Picture 1 is a reference curve to the grey card, I do not need to have a grey card on hand as a reference but it'd sure help to clear some doubt. then again, if I had one on hand, I wouldn't bother diying it.

Picture 2 is the result of which one'd get with the diy grey card, which corresponds very well to the reference exposure a grey card would provide.

A white paper will not give you the same exposure, print the card, spot meter the grey vs white, you'd find the white to be around 1 stop brighter. Therefore, if you take a white paper and place it beside a subject that is equally pale, you'd find your subject washed out.

One caveat with the card is that the opacity is not 100% on the paper, and some light will pass through, thus affecting the measurement in some bright scenes still. I'm trying to figure out what to place behind the card to avoid this problem..hmm...

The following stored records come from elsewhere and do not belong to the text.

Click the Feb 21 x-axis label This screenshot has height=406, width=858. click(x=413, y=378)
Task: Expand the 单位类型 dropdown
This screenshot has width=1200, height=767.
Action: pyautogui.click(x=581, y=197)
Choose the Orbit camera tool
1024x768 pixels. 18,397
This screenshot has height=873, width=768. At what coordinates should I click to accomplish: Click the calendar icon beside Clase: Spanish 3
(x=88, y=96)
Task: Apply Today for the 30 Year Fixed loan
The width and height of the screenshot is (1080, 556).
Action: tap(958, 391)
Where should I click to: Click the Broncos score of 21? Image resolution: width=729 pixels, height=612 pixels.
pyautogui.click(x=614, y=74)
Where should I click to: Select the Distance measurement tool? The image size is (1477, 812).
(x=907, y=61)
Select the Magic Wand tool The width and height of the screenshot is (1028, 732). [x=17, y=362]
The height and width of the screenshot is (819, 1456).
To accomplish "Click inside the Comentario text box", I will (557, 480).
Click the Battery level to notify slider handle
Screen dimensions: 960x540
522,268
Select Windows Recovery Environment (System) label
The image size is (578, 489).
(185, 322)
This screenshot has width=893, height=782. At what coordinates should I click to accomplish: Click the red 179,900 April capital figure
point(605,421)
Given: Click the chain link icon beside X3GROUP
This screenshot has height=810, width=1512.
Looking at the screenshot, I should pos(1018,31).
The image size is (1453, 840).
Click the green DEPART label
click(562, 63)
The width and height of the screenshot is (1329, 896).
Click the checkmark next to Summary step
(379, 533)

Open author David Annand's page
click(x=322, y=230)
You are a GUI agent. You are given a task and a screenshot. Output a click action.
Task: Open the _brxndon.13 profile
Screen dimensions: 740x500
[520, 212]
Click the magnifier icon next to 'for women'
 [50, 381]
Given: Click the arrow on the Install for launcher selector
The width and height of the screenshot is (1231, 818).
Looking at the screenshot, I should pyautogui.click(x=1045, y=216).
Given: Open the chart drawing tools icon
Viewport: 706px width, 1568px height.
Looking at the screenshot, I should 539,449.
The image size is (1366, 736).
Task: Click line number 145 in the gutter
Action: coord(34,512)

Added on July 5, 2007, 9:53 pm
QUOTE(arrsoo @ Jul 5 2007, 05:14 AM)
aha, thank you so much...been looking for a grey card but couldn't find it, will definately give this a try but do i hv to in the first place look for a properly calibrated shop to develop it?
For the one in bold, is it that we should adjust our xposure till the histrogram shift to the middle??

wub.gif
*
My assumption is that shops will have machines that are calibrated to certain ICC profile that give your pictures a fair representation of colors provided that you do not opt for the color enhancement "feature". You can always print 2 cards from 2 different shop and compare if they provide the same level of exposure when being measured.

Yup, you need to fill the whole frame with the grey card. Btw, you don't just "adjust" the camera so that the historgram is in the middle and be done with it. You need to do this everytime under different lighting conditions. i.e. if you took the grey card reading indoor, and use that setting outdoor, u'd find it is messed up.

Read the links that I posted, they explained better than I did.

oh btw, I forgot to mention this. Let us assume that you are really really poor tongue.gif, and cannot afford more than 1 diy grey card. Then you figured that your card is always slightly off center. You are pissed, but dont wanna spend more money in finding a proper paper and developer. Simply measure the card, and adjust ur exposure using the exposure compensation feature until the histogram shifts to the center.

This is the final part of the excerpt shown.